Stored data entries
*-*-*
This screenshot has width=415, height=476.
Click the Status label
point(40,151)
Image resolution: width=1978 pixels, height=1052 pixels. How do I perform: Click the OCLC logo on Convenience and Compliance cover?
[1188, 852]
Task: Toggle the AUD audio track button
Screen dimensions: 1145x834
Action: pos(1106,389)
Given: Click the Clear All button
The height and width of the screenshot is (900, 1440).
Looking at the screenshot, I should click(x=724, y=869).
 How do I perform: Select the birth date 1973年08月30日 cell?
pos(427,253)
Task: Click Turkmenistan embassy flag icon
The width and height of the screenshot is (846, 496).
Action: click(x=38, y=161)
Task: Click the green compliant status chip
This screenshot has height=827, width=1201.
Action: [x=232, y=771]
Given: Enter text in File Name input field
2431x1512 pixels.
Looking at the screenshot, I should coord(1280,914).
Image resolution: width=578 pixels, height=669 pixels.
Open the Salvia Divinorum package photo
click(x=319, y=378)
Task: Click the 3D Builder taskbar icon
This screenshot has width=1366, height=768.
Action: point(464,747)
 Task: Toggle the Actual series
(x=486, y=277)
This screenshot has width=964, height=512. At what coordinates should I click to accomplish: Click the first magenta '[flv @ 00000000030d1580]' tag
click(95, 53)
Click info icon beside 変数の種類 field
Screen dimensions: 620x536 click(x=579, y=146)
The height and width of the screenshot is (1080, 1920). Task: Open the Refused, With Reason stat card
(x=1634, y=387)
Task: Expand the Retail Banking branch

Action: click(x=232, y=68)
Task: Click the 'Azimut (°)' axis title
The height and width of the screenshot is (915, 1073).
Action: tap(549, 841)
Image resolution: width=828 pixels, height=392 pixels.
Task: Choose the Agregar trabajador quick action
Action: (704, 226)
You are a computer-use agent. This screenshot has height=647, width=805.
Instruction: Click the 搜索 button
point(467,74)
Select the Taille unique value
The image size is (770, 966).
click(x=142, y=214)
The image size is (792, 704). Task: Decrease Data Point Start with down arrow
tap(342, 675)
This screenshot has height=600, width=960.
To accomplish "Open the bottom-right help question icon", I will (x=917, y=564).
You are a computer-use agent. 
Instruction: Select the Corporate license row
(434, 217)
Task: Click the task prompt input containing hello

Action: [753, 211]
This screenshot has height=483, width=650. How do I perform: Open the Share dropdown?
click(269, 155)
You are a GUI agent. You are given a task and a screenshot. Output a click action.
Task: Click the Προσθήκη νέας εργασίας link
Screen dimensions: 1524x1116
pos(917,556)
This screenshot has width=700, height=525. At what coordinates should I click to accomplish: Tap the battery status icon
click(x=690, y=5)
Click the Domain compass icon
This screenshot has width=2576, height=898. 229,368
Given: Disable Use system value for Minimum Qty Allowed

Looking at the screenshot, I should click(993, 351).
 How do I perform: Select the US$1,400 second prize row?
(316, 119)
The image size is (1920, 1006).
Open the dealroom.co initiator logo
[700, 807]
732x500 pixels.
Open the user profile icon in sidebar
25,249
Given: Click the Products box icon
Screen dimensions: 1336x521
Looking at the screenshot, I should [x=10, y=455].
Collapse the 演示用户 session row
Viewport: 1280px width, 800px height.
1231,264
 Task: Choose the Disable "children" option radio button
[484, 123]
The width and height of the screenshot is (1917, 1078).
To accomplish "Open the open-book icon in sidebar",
*-*-*
Could you print the lines above, exactly as written, from the line containing "Instruction: Select the Corporate license row" through the final one?

OUTPUT OF THE EXERCISE:
Instruction: Select the Corporate license row
(434, 217)
Task: Click the task prompt input containing hello

Action: [753, 211]
This screenshot has height=483, width=650. How do I perform: Open the Share dropdown?
click(269, 155)
You are a GUI agent. You are given a task and a screenshot. Output a click action.
Task: Click the Προσθήκη νέας εργασίας link
Screen dimensions: 1524x1116
pos(917,556)
This screenshot has width=700, height=525. At what coordinates should I click to accomplish: Tap the battery status icon
click(x=690, y=5)
Click the Domain compass icon
This screenshot has width=2576, height=898. 229,368
Given: Disable Use system value for Minimum Qty Allowed

Looking at the screenshot, I should click(993, 351).
 How do I perform: Select the US$1,400 second prize row?
(316, 119)
The image size is (1920, 1006).
Open the dealroom.co initiator logo
[700, 807]
732x500 pixels.
Open the user profile icon in sidebar
25,249
Given: Click the Products box icon
Screen dimensions: 1336x521
Looking at the screenshot, I should [x=10, y=455].
Collapse the 演示用户 session row
Viewport: 1280px width, 800px height.
1231,264
 Task: Choose the Disable "children" option radio button
[484, 123]
The width and height of the screenshot is (1917, 1078).
To accomplish "Open the open-book icon in sidebar",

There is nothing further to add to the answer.